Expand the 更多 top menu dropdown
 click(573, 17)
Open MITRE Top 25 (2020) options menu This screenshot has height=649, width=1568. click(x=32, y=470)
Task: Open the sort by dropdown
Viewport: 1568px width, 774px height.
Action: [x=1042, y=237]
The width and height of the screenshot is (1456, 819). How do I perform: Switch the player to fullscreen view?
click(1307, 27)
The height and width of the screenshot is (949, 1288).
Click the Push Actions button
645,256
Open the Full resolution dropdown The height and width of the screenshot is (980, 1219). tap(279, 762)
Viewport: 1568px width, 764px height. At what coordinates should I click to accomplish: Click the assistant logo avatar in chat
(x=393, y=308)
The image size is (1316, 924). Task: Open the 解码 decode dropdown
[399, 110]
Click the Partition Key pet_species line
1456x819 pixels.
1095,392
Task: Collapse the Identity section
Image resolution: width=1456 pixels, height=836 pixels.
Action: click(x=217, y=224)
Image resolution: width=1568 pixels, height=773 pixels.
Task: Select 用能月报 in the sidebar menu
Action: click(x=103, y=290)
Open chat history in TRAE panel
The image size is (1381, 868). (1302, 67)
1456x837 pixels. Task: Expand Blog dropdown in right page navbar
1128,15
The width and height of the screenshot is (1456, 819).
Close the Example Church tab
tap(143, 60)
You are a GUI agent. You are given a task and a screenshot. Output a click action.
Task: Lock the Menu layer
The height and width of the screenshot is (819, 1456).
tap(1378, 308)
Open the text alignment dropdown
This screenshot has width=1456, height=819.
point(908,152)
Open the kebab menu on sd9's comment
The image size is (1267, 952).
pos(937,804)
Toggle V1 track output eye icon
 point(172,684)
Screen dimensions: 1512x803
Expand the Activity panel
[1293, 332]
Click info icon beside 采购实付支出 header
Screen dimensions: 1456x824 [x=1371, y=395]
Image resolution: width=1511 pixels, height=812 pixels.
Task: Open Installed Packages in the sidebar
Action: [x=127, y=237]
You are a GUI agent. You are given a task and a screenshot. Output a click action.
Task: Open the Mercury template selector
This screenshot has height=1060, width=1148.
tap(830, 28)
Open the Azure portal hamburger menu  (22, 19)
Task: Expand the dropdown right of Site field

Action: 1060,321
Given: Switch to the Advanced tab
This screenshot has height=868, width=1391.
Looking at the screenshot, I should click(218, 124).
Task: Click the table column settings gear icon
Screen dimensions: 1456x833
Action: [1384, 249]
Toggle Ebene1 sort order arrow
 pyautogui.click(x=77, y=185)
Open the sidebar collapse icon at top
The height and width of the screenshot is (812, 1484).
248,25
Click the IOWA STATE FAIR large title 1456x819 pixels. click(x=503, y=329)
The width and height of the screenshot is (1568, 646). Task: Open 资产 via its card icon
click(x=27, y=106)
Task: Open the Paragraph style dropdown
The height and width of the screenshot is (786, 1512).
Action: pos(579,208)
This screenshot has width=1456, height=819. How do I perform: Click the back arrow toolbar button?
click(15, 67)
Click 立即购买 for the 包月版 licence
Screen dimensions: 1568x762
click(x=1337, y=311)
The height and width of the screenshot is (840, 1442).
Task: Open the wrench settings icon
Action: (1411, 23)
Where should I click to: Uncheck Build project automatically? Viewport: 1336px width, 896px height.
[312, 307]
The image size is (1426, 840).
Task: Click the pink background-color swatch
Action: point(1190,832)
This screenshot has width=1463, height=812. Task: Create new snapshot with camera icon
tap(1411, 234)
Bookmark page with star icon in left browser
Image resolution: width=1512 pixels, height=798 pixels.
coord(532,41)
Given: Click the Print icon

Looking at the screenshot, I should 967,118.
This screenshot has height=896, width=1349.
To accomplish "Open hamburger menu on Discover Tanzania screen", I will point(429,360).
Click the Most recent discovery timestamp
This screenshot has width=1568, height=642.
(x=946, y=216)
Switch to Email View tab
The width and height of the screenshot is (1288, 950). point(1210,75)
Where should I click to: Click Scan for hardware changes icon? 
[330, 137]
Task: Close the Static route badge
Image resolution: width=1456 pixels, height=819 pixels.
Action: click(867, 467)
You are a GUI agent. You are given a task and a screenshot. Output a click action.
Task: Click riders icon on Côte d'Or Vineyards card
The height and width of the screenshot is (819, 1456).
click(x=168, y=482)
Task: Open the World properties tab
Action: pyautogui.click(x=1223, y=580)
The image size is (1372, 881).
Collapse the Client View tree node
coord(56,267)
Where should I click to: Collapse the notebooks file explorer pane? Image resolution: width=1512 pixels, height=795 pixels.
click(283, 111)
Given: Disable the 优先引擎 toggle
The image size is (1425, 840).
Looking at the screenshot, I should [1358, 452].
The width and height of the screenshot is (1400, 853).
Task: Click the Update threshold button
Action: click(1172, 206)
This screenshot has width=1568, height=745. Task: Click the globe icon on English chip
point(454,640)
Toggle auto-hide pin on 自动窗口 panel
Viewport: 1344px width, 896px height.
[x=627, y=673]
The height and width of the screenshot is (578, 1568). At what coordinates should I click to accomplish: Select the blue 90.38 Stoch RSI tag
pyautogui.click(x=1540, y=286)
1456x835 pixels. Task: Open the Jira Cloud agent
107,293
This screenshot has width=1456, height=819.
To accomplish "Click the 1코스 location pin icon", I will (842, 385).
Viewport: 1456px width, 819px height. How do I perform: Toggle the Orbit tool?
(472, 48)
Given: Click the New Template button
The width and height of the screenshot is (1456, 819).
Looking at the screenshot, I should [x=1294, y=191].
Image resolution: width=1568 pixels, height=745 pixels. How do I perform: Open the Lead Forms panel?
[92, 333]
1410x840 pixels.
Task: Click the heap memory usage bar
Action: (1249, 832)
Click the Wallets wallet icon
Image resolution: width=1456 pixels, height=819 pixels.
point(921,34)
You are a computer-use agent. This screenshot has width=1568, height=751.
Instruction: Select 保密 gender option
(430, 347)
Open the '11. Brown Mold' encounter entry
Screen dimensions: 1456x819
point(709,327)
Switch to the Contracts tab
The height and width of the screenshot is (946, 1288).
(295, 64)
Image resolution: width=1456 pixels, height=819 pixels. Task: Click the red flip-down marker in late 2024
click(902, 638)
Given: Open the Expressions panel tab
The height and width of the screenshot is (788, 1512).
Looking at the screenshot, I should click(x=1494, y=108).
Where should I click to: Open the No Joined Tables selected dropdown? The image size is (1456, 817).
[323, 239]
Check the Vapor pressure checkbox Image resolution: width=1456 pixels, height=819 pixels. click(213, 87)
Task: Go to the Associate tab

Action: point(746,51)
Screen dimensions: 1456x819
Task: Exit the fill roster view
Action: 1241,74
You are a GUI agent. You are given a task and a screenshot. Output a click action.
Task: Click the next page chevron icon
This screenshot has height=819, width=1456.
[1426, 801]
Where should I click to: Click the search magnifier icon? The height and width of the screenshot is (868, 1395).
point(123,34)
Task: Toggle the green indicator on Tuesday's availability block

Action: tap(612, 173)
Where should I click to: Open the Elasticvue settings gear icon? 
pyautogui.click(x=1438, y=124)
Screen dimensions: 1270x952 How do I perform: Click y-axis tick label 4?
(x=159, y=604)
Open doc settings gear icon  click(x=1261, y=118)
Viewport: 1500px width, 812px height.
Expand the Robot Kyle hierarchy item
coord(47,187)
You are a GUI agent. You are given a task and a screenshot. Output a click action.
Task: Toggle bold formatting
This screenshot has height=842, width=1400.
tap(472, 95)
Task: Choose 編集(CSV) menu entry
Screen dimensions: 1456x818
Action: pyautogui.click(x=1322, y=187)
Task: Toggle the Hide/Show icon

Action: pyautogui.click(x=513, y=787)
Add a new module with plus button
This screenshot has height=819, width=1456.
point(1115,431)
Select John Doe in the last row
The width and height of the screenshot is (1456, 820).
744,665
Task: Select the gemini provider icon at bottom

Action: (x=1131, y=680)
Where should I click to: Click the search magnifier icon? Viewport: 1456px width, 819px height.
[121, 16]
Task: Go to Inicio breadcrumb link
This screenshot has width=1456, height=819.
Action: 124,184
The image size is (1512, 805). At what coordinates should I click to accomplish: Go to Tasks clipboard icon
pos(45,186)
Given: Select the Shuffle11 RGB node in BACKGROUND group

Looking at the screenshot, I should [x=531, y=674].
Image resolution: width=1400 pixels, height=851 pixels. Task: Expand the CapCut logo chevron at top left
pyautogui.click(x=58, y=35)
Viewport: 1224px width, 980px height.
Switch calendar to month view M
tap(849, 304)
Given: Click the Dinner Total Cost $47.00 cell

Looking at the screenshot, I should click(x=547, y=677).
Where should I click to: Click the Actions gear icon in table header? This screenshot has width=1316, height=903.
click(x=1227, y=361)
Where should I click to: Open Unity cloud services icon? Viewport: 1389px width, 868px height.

--

■ **Work to complete**
Above are the records; repeat exactly the lines from the one holding "Task: Open the sort by dropdown" down to the one holding "The height and width of the screenshot is (949, 1288).", end lines included.

■ **Answer for the task**
Task: Open the sort by dropdown
Viewport: 1568px width, 774px height.
Action: [x=1042, y=237]
The width and height of the screenshot is (1456, 819). How do I perform: Switch the player to fullscreen view?
click(1307, 27)
The height and width of the screenshot is (949, 1288).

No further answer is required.